EXTRAIT CHOISI
Le rapport ambigu du RN avec le Parlement européen
Le Front National (FN), et son successeur depuis 2018 le RN, ont toujours entretenu un rapport paradoxal avec le Parlement européen (PE). Jusqu’au référendum sur le Brexit (2016), le parti d’extrême-droite français a milité plus ou moins ouvertement pour une sortie de l’Union et a dénié toute légitimité à ses institutions – et notamment à son Parlement. Néanmoins, les élections européennes, en raison du recours à la représentation proportionnelle, ont longtemps été un scrutin très favorable au RN. Ainsi, depuis 1984, tous les cadres du FN, à commencer par Jean-Marie et Marine Le Pen, ont siégé au PE faute de pouvoir le faire à l’Assemblée nationale ou au Sénat, ou de parvenir à conquérir des collectivités locales de premier ordre. Les législatives de 1986, organisées avec un scrutin proportionnel plus favorable au FN (35 députés), n’ont été qu’une courte parenthèse. Les choses ont évolué plus fondamentalement avec le succès du RN aux législatives depuis 2017, mais le PE reste une sinécure pour les cadres et les obligés du RN, qui y constituent aujourd’hui de loin le premier contingent français (30 sièges sur 81).

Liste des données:
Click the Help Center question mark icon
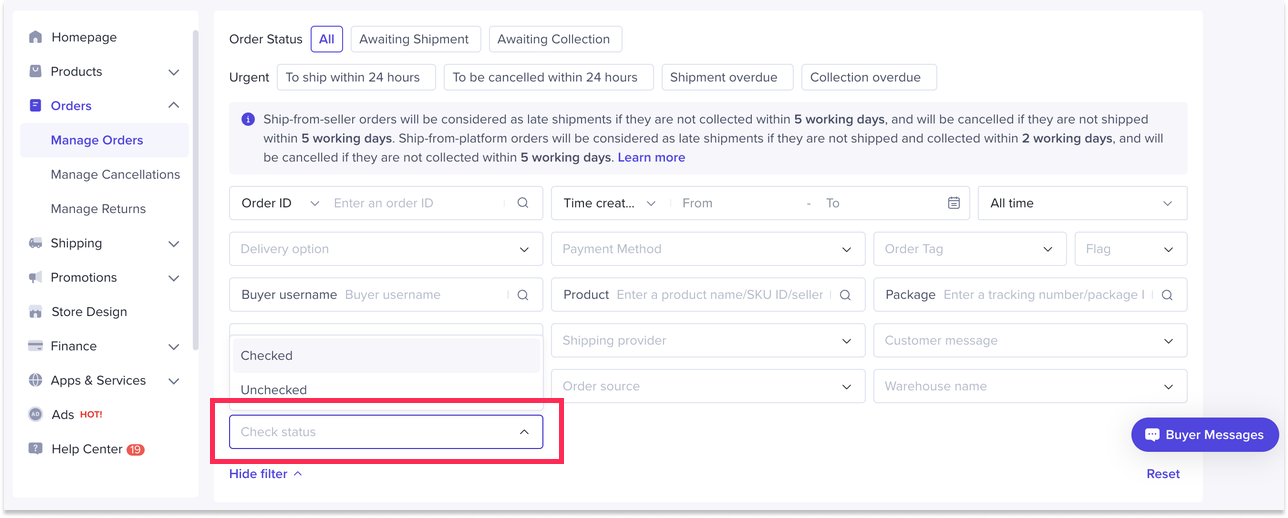pos(36,449)
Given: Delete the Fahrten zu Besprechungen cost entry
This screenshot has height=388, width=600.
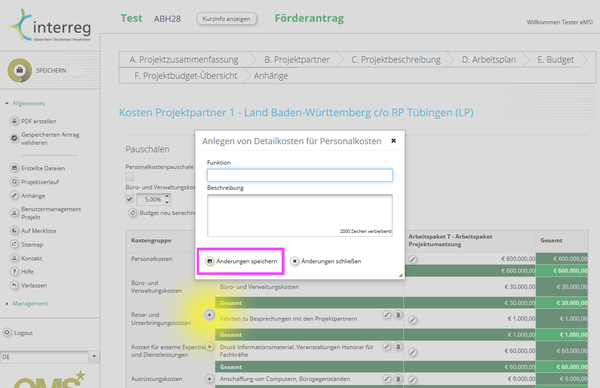Looking at the screenshot, I should coord(398,315).
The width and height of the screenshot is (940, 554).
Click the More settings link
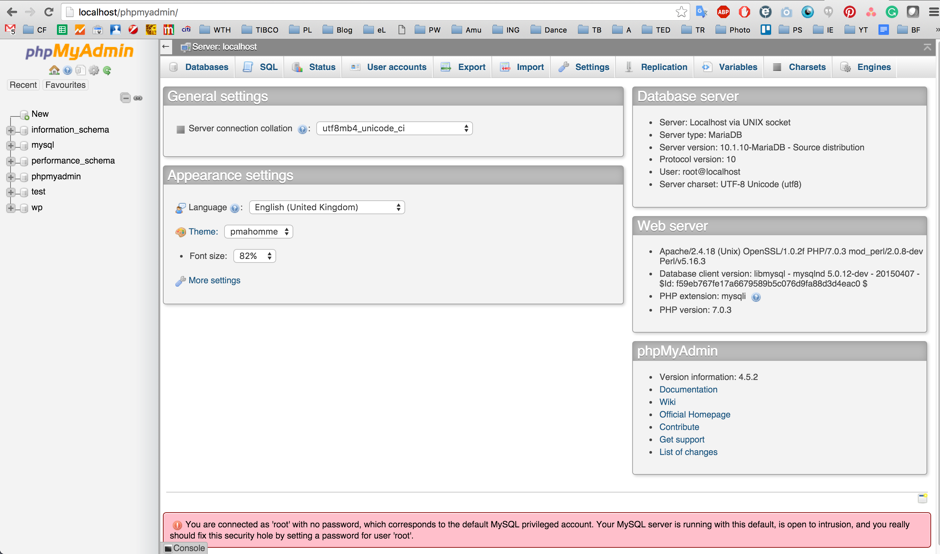(x=214, y=281)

CONSIGNES
**1.** Relevez toutes les années mentionnées dans l'extrait sur le RN et le Parlement européen, dans leur ordre d'apparition.
**2.** D'après l'extrait, pour quelle raison les cadres du FN ont-ils siégé au Parlement européen depuis 1984 ? Répondez en une à trois phrases.

RÉPONSES ATTENDUES
**1.** 2018, 2016, 1984, 1986, 2017

**2.** Grâce au recours à la représentation proportionnelle, les élections européennes ont longtemps été très favorables au parti. Ses cadres y ont donc siégé faute de pouvoir le faire à l'Assemblée nationale ou au Sénat, ou de parvenir à conquérir des collectivités locales de premier ordre.